If no ring choice can be made with sufficient confidence a new tentative ring can be defined based on existing input (and stored) and its definition (e.g. relative weights, additional qualities) may be developed as more instances are reported. In absence of such these tentative rings may be stored indefinitely.
Note that rings may be manually defined and/or modified, e.g. by medical staff that may add clinical test results to an existing ring, thereby associating it with one or more pathogens/conditions, or from users manually selecting some or all symptoms when interacting with CASSC. These user-defined rings may be used/treated as any other ring e.g. based on patients' responses. Similarly, a user may query the ring database (given access) in order to explore/research past diagnostic decisions etc.
The relative weights in a given ring may be modified as more data become available (i.e. more associated cases). Also, additional qualities may be added to a ring, either manually or via the CASSC system exploring the “symptom space” of a ring, e.g. once a patient is assigned a ring based on the qualities of that ring, the CASSC system may survey other qualities not currently associated with said ring (either randomly, manually or exploring qualities from “related rings”, where relatedness may be based e.g. on the distance between the rings).
As a result of this, rings may evolve (modifications to weight, additional qualities that maintain the ring), diverge, e.g. when a ring is divided into two (or more) significantly more homogeneous rings (similar to methodology explained for the LTZ resolution level) or merge, e.g. when additional qualities (or more patient data) lead to a smaller than threshold (e.g. the threshold used in clustering the qualities) distance between the two rings. Note these processes are not mutually exclusive, e.g. two rings may evolve and merge, yet some members of the original rings would be removed. Therefore CASSC makes use of the exiting ring definitions but also helps refine and modify said definitions.

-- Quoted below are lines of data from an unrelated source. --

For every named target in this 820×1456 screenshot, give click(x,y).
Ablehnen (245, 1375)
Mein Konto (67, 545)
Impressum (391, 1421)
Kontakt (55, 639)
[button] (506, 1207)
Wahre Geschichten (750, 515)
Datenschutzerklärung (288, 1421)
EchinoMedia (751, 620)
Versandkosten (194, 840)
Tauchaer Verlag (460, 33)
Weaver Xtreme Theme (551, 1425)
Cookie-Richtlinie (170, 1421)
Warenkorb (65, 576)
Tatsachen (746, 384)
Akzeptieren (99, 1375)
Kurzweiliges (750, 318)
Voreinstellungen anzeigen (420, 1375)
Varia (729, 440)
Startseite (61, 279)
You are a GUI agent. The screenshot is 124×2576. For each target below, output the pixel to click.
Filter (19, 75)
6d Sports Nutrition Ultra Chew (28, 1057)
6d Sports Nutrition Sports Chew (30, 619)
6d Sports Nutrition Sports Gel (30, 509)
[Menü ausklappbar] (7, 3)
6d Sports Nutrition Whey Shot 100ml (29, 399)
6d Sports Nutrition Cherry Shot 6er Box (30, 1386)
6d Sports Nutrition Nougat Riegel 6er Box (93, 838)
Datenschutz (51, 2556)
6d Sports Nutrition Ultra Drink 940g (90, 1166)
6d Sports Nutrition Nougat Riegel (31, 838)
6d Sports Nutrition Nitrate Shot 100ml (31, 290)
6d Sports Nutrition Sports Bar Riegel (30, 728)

Returning to FIG. 14, the CASSC process 1500 can starts from a trigger (block 1510), where this trigger may be user/patient starting CASSC or CASSC prompting a user to use CASSC—this automatic trigger may be employed e.g. if the system suspects the user/patient may provide information that can improve ring definitions. The trigger may also be from a facility to a specific user or a group of users, e.g. to keep track of discharged patients.
The system receives from user context information (block 1520), such as current location or a location history if data exists, and other patient characteristics if available (age, gender, vaccination history, etc.). Next the system checks if there are any relevant/existing rings in said context (block 1525)—if there are none (block 1530) it will start symptom check either from user input (e.g. user selects symptoms from list) or from presenting more common symptoms in the nearest rings or if no rings exist/existed in context, then just common symptoms, i.e., qualities found most often in all past and present rings. Note that a ring may be considered relevant if it exists in area or predicted to (i.e. existed or expected to spread) and if it is consistent with patient information. For an anonymous user, since no information is known (not even age or gender) all nearby rings are relevant. In the absence of location, all rings, anywhere and anytime that are predicted to exist may be considered relevant.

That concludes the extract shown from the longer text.